Brano proposto
****

Come può un batterio registrare qualcosa?

Il meccanismo attraverso il quale una cellula batterica, come quella di E.Coli utilizzata dai ricercatori americani, può registrare variazioni a carico dello spazio extracellulare va ricercato nella natura intrinseca dei batteri.

Video Credits: Columbia Medicine

In risposta ad un’infezione virale i batteri non hanno certo a disposizione le armi che ha un organismo complesso come l’essere umano. I ricercatori rimasero stupiti, però, quando furono in grado di vedere che anche i procarioti non sono del tutto inermi rispetto alle infezioni, bensì dispongono di misure difensive anche abbastanza complesse.

Per comprendere come un batterio possa difendersi da un virus dobbiamo introdurre necessariamente il concetto che ha poi dato il via alla ricerca su CRISPR/Cas-9 utilizzato anche su esseri umani, della quale vi abbiamo parlato in questo precedente articolo.

Il sistema CRISPR/Cas utilizzato in terapia genica deriva infatti da un sistema difensivo batterico. Quando un batterio viene attaccato, si attiva il sistema CRISPR, un meccanismo che consiste di una elicasi, un enzima in grado di srotolare letteralmente il DNA del ospite indesiderato, e di enzimi della famiglia Cas.
Cas-1 e Cas-2 sono in grado di agire come una forbice molecolare; sono capaci di tagliare un pezzo del DNA virale, circa 33 paia di basi, ed incollarlo sul genoma del batterio stesso, in corrispondenza del segmento dedicato ai geni CRISPR.

Il sistema difensivo del batterio
Ph: rna.berkeley.edu

Il batterio sopravvissuto alla prima infezione si ritroverà nel genoma un pezzo di DNA del virus, che servirà da campanello d’allarme in caso di reinfezione. In questo caso, infatti, il batterio potrà attaccare il DNA virale grazie al sistema CRISPR/Cas che coinvolgerà altri enzimi della famiglia Cas, deputati alla distruzione del genoma virale.

Una sequenza di infezioni viene registrata nel DNA batterico, in modo che la cellula abbia un proprio archivio e una memoria dei patogeni incontrati.

****

Record forniti
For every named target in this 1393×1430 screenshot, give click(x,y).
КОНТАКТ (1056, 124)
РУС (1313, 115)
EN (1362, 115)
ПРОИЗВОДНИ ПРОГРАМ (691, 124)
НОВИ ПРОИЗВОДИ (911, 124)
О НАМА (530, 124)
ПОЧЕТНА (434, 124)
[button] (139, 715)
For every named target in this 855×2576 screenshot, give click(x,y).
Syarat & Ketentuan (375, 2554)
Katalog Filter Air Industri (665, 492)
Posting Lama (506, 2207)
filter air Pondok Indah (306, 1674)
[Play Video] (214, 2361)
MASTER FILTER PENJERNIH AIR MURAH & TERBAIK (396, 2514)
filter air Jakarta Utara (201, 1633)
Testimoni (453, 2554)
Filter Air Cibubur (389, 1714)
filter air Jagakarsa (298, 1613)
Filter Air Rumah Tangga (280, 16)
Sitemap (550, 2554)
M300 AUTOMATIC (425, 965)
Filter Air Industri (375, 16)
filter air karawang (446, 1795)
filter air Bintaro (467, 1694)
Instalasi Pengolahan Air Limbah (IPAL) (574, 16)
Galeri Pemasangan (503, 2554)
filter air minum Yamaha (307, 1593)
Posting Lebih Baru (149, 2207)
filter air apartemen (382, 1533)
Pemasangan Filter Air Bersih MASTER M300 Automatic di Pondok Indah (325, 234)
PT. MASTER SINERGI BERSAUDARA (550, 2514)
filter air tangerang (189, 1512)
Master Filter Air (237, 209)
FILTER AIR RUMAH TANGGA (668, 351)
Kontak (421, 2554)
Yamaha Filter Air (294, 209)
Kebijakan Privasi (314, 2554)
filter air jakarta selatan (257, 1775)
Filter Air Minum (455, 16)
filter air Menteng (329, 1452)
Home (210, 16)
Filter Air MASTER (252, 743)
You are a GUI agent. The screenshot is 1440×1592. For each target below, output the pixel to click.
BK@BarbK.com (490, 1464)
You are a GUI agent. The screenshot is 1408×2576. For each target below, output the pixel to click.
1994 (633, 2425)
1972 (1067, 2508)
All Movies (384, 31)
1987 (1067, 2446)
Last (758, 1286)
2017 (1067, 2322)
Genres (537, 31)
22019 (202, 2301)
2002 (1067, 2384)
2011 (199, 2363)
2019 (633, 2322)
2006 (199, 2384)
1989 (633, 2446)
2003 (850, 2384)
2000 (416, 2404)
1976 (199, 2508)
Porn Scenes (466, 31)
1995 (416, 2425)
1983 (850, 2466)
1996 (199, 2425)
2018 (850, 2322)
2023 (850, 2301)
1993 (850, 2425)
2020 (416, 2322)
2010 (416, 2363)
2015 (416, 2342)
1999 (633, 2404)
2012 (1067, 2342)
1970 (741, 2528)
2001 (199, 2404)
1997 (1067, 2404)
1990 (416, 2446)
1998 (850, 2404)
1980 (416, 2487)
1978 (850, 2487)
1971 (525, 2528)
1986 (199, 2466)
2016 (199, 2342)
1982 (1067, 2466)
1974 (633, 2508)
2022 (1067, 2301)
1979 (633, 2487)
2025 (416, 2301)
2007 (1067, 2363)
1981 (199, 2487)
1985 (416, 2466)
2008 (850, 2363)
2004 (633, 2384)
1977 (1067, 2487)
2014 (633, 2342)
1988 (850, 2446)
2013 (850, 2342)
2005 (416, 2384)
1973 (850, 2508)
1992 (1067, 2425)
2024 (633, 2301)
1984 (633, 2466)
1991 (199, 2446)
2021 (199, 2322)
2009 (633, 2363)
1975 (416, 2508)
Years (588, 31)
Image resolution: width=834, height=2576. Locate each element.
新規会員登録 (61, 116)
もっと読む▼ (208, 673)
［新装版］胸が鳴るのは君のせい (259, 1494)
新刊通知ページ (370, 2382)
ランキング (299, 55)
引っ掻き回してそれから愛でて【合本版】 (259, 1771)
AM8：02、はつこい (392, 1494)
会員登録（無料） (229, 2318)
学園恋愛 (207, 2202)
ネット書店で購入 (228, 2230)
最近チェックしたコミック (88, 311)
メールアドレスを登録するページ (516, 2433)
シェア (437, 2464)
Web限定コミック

****

Compiti da svolgere
1: Nel brano sul sistema CRISPR dei batteri, quante paia di basi di DNA virale tagliano Cas-1 e Cas-2?
2: Indica se ciascuna affermazione concorda con il brano sul sistema CRISPR dei batteri, rispondendo sì o no e citando le parole decisive del testo.
(a) Il sistema CRISPR/Cas impiegato in terapia genica proviene da un sistema difensivo batterico.
(b) Cas-1 e Cas-2 incollano il pezzo di DNA virale sul genoma del virus.
(c) I procarioti sono del tutto inermi rispetto alle infezioni.
3: Prosegui il brano sulla memoria batterica delle infezioni dopo la sua ultima frase.

Soluzioni
1: Circa 33 paia di basi.

2:
(a) Sì: «Il sistema CRISPR/Cas utilizzato in terapia genica deriva infatti da un sistema difensivo batterico.»
(b) No: «ed incollarlo sul genoma del batterio stesso, in corrispondenza del segmento dedicato ai geni CRISPR.»
(c) No: «anche i procarioti non sono del tutto inermi rispetto alle infezioni»

3:
Il colpo di genio dei ricercatori americani

Ora che abbiamo compreso come un batterio può effettivamente registrare delle informazioni, possiamo capire meglio come questa capacità dei procarioti è stata sfruttata dai ricercatori della CUMC.

Wang e i suoi collaboratori hanno ingegnerizzato due plasmidi, molecole di DNA in grado di replicarsi autonomamente rispetto al cromosoma batterico; al primo è stata conferita l’abilità di creare un gran numero di copie di se stesso in risposta a segnali esterni.

Il secondo plasmide funziona,invece, come una sorte di orologio in grado di scandire il tempo. In assenza di stimoli esterni, infatti, grazie a quest’ultimo la cellula inserirà nel proprio cromosoma solo geni spaziatori nei loci CRISPR (temporal recording in arrays by CRISPR expansion = TRACE).

Il funzionamento del registratore biologico
Ph: sciencemag.org

Quando la cellula individua un segnale esterno, il primo plasmide viene attivato portando all’inserimento delle proprie sequenze all’interno del cromosoma batterico.

Il risultato finale è un misto di sequenze di background, utili a scandire il tempo, e sequenze dipendenti da variazioni dell’ambiente extracellulare.

Grazie poi a tecniche di sequenziamento genico si potrà rivivere ciò che il batterio ha vissuto e scritto nel proprio genoma, non limitandosi al “cosa” c’è scritto ma arrivando a capire anche il “quando” quella informazione è stata scritta.

Le prospettive aperte dallo studio

“Il nostro lavoro permette nuove applicazioni nella registrazione biologica. TRACE potrà essere utilizzato per registrare variazioni di metaboliti, cambiamenti nell’espressione genica. Inoltre potrà fornire informazioni utili allo studio di popolazioni cellulari che abitano ambienti difficili da studiare”.

Così il team di ricerca spiega l’utilità del proprio lavoro. Si potrà infatti sfruttare questa intrinseca capacità dei batteri per ottenere informazioni riguardo ambienti inesplorabili in sistemi complessi, le quali potrebbero essere utili per individuare caratteristiche importanti dei tessuti, come per esempio l’intestino dei mammiferi, in relazione a specifici stati patologici.

Si sta lavorando per riuscire ad ottenere una registrazione di maggiore durata rispetto alle circa 6 ore ad oggi disponibili.

Una nuova frontiera della biologia molecolare potrebbe avere avuto il proprio inizio.